Task instructions — Using the data below, reproduce exactly the lines from the line with "Switch to Partition Management tab" to the line with "You are a computer-use agent.", both included; pictures must be dropped.

Materials provided —
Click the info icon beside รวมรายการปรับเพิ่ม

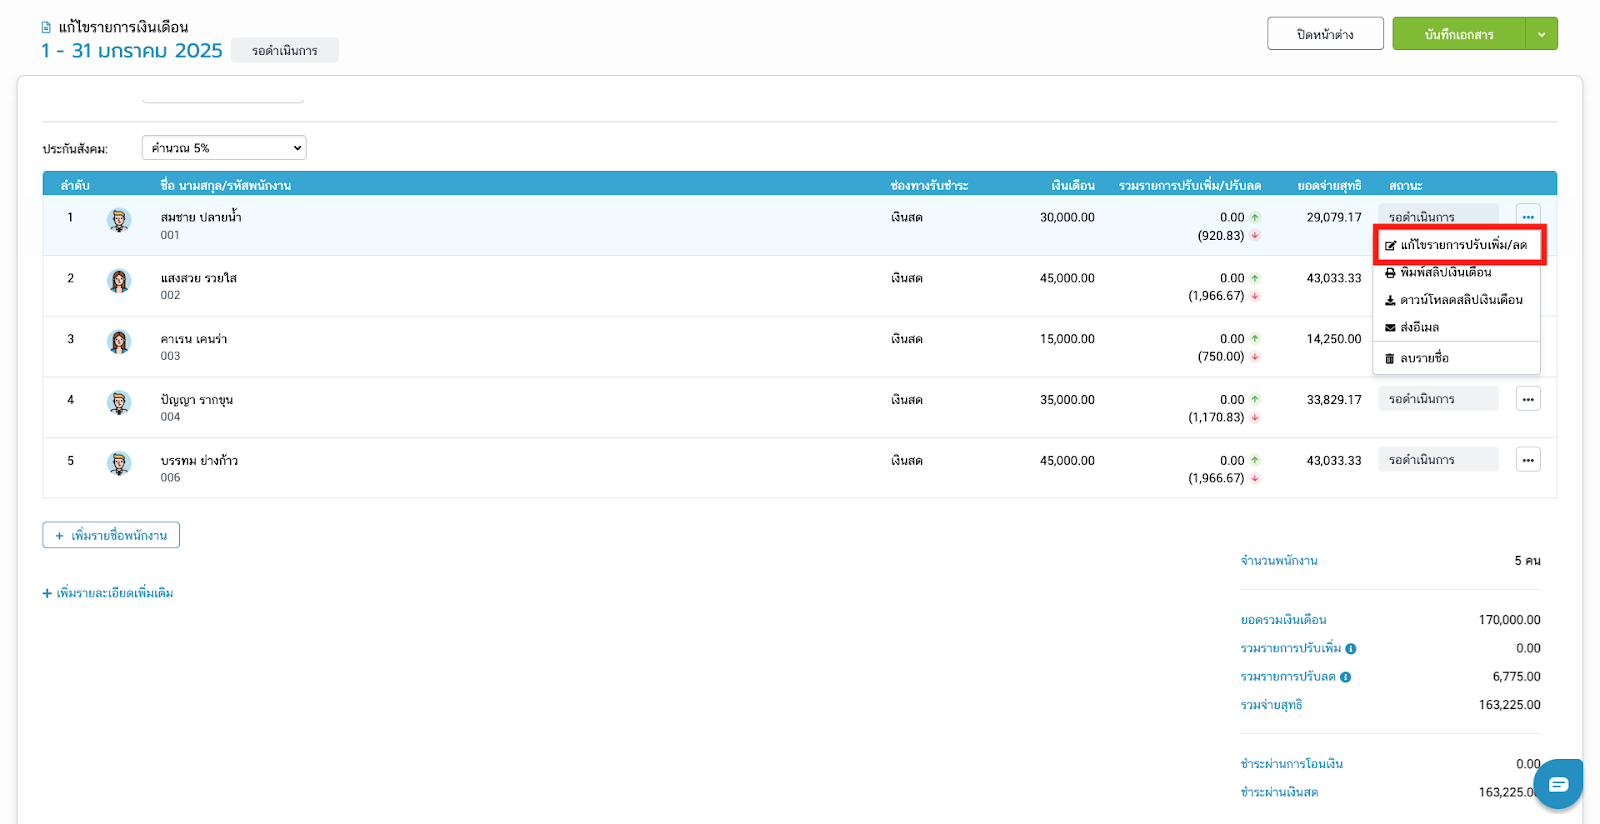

--

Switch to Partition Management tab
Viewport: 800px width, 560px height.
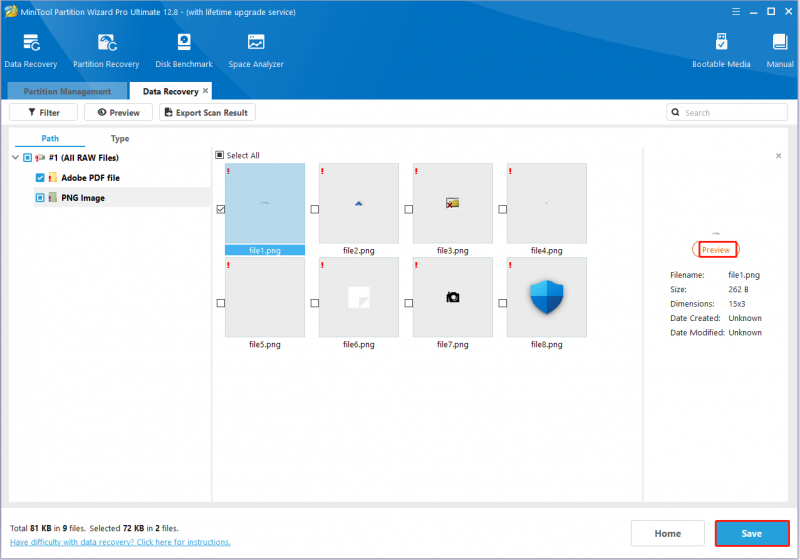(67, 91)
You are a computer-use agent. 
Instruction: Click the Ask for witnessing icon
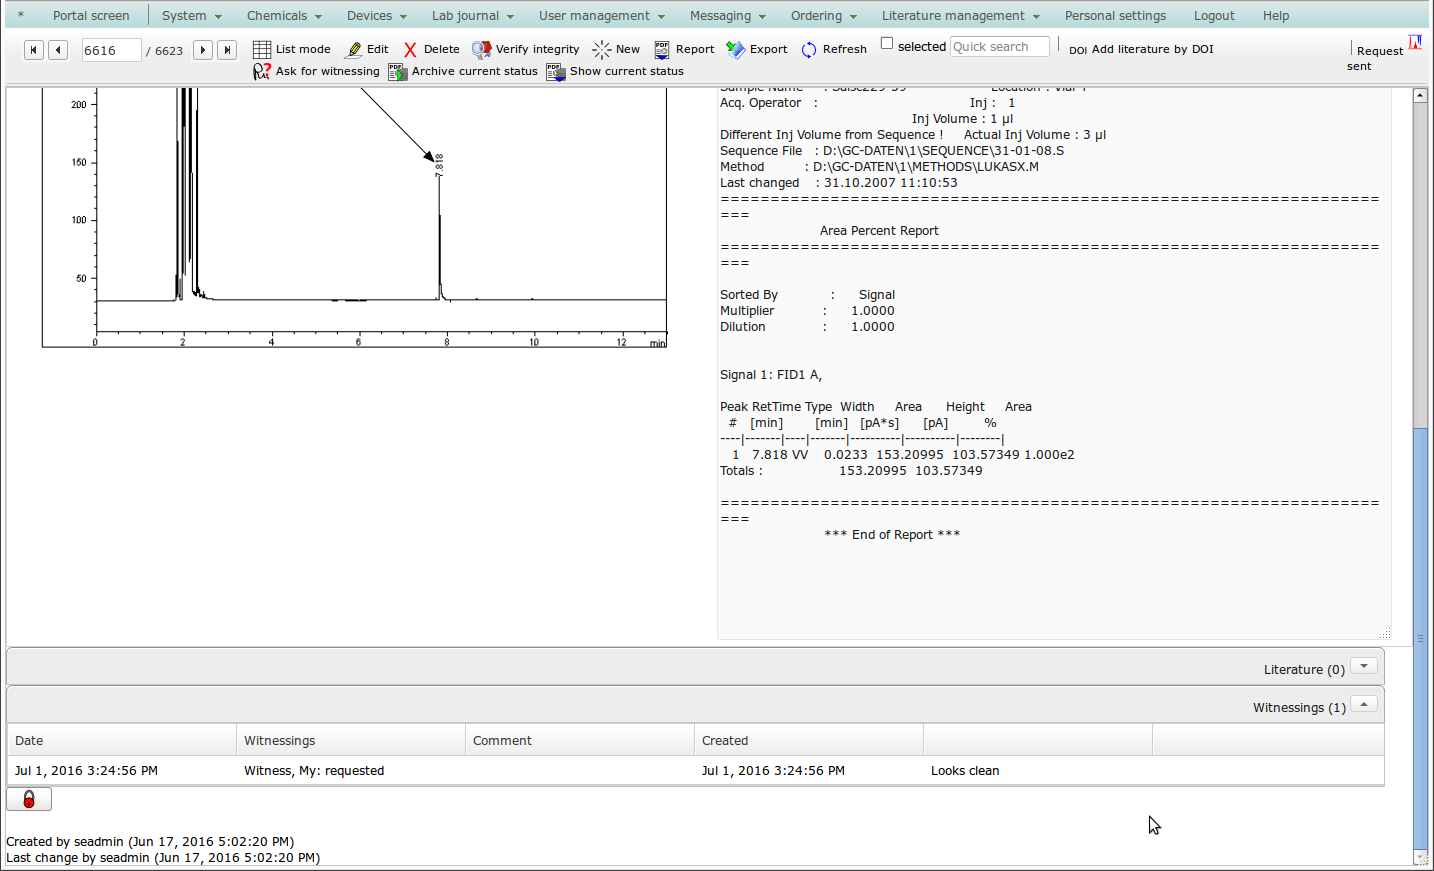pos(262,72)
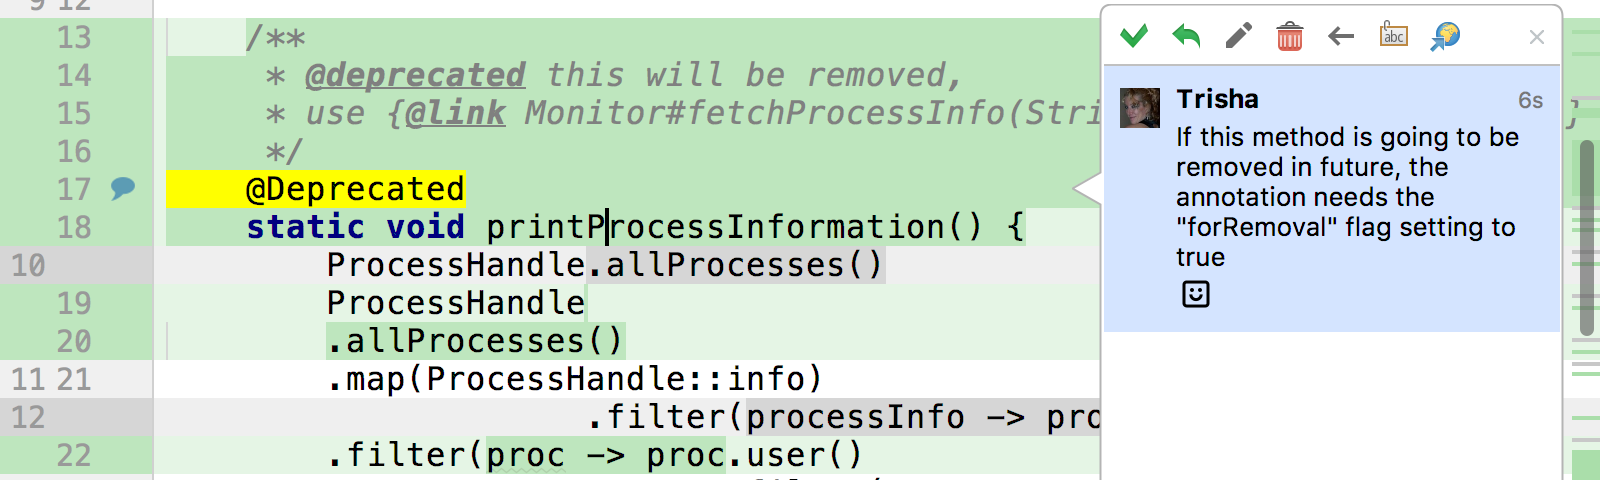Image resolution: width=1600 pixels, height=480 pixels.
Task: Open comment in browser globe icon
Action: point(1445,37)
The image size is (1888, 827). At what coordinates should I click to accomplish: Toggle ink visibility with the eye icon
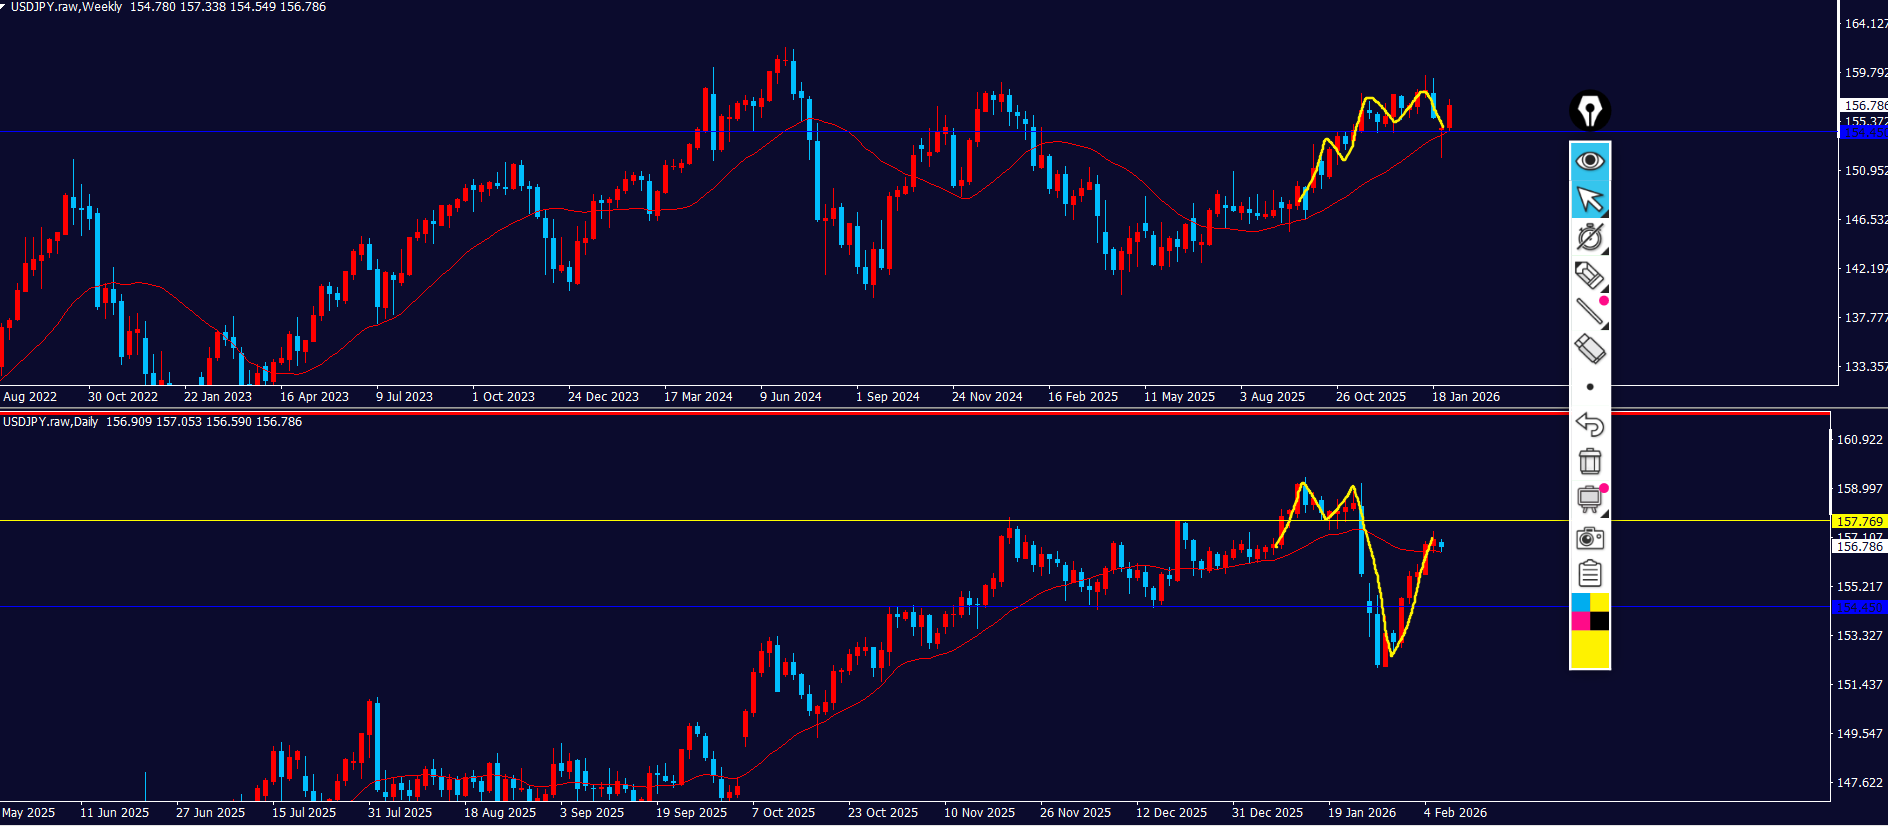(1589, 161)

==

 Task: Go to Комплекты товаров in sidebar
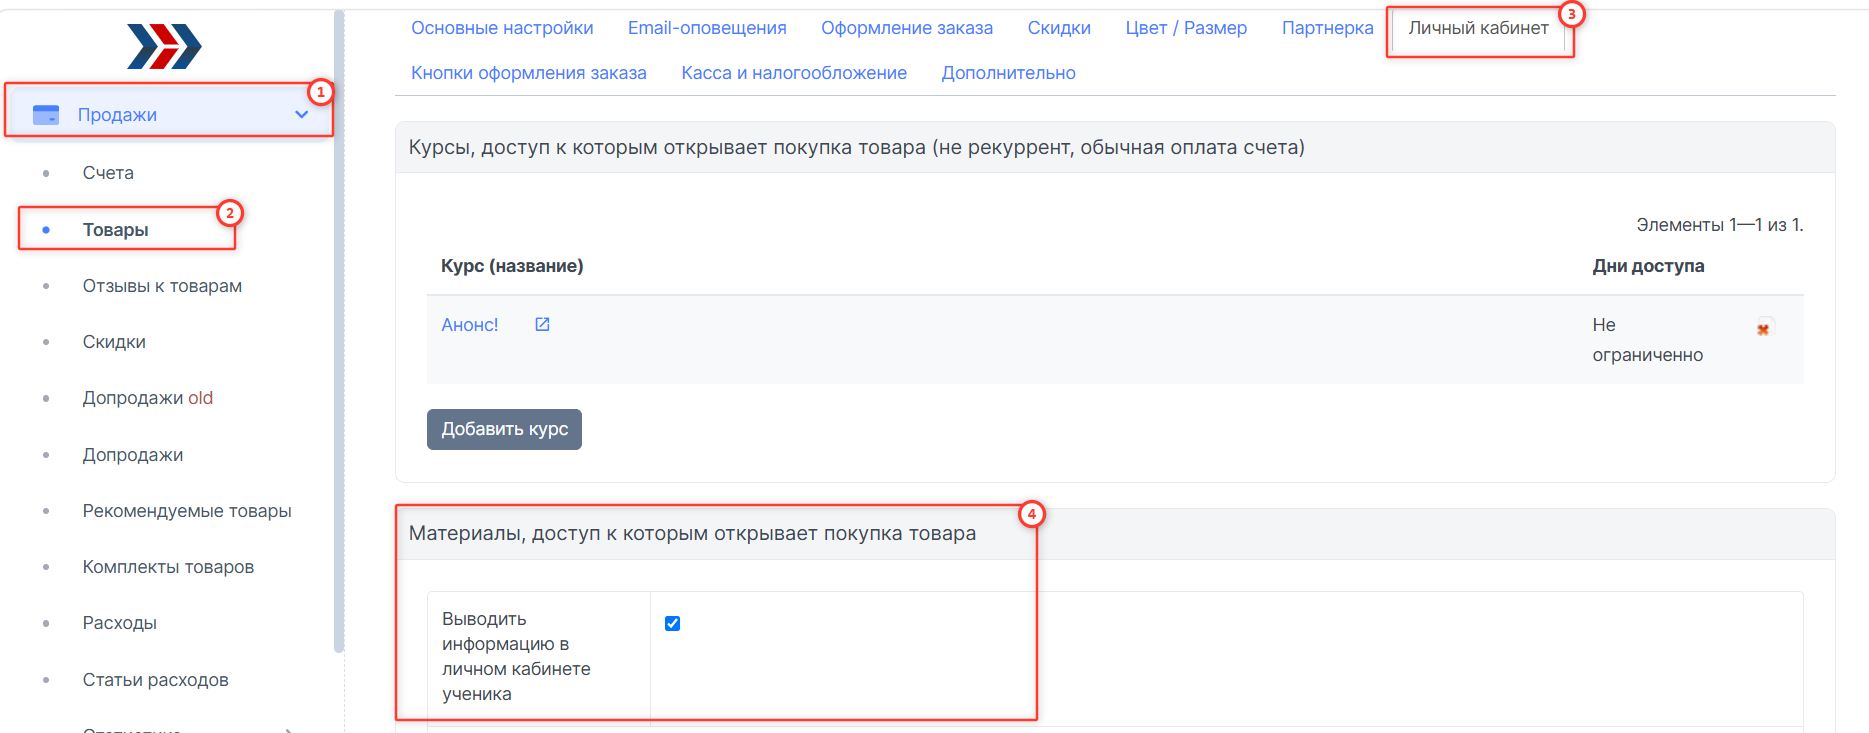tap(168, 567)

Response area —
Switch to Partition Management tab
Viewport: 800px width, 560px height.
(67, 91)
You are a computer-use agent. 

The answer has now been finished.